Nous, en France, dans deux ans.
Ou peut-être déjà nous. Dans une France devenue inqualifiable.
Voici le tableau que Marion Messina, après son premier roman Faux départ dont j’ai dit ici tout le bien que je pensais et dans la même veine « roman social » dans lequel elle excelle, au lendemain des premières manifestations des Gilets Jaunes, s’est attelée à peindre avec minutie, éclaboussé de fragments de notre bestialité, de nos manquements, de notre bêtise commune et notre perdition individuelle – un flot sans haine, qui ne se laissera pas dévier de son lit, moins un souffle de rage divine qu’une saignée médicale qui tend à purger et peut-être guérir. Un flot que peut se permettre une intelligence humaine sans s’aider artificiellement, le flot de celle qui observe, consigne et met sur l’ardoise d’un siècle à qui elle demande des comptes tous les affronts, toutes les absurdités qu’elle peut avant que se referme sur tous un oubli confortable et une justification commode des pertes et fracas.

La peau sur la table, c’est ce que met Sabrina, la mère célibataire des quartiers irrémédiables, pour tenter de maintenir le contact avec sa fille, happée par la fascination d’un père égoïste et manipulateur, c’est ce que met aussi Paul en s’exilant en Ardèche pour se briser sur les rêves d’une vie rurale devenue tout aussi comptable et cruelle que les autres, c’est enfin celle que décide de brûler un étudiant rongé par une agression impunie et le chagrin de ne pouvoir même pas offrir une perruque à sa mère cancéreuse. Un pays qui se dépèce ne se termine pas bien.

Marion Messina n’y va pas par quatre chemins. Sa plume démonstrative ne nous fera aucune économie : nous allons lire et payer, en quelque sorte, pour tous. Gratter nos biais jusqu’au jus des furoncles pour changer bon nombre d’angles de vue. Les clichés ? Elle les renverse et nous les renvoie. Les tics journalistiques ? Elle s’en amuse comme une chatte d’une souris avant de les égorger. Son engagement politique ? Je vous mets au défi de le définir. C’est un peu plus grave que cela, ce qu’elle nous convie à considérer. On n’en est plus à venir s’afficher à des journées d’été en s’étripant pour une punchline cliquable. De même que nous sommes bien loin de la bluette urbaine qui idéalise un modèle soutenable loin de chez elle. L’heure n’est même plus de savoir ce qu’il sera correct ou non de dire et comment l’écrire. Le jour de dépassement des sempiternelles querelles intestines a déjà eu lieu.
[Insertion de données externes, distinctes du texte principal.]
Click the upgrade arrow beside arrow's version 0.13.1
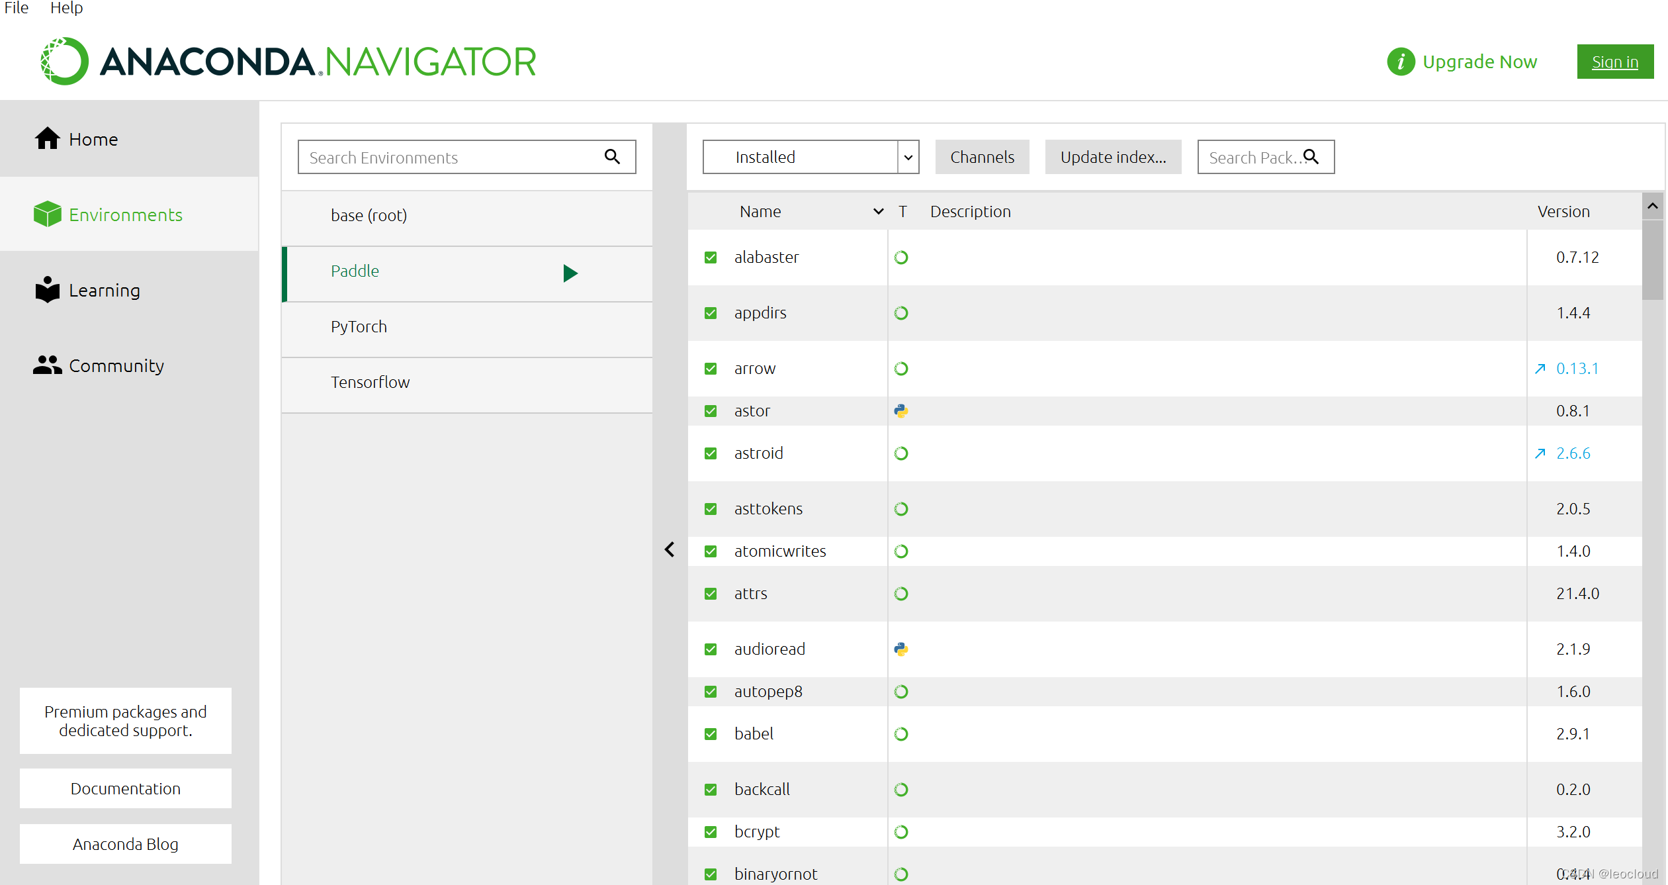 [x=1540, y=368]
Marion Messina achève sa mission sans l’indélicatesse de nous condamner à nous positionner bassement. Elle expose, pour nous délivrer tous, ce qui dégrade, humilie et rejoint l’abject sans ciller. Un abject qui se tapit surtout dans les détails, l’attitude et le rapport à l’autre. Si son roman n’est pas le chef d’œuvre d’une styliste envoûtée et consumée, il est le rapport crucial d’une comparse à son prochain pour lui assurer qu’elle voit ce qu’elle voit. Et que, fidèle aux préceptes littéraires de Charles Péguy, elle le dit. Qu’on s’en débrouille et forme une chaîne : le déni ne passera pas par nous. Sans cette chaîne, nous sommes déjà perdus.

Marion Messina, La peau sur la table, Fayard, 2023, 240 pages.

Livre reçu en service de presse, aimablement adressé par l’auteur.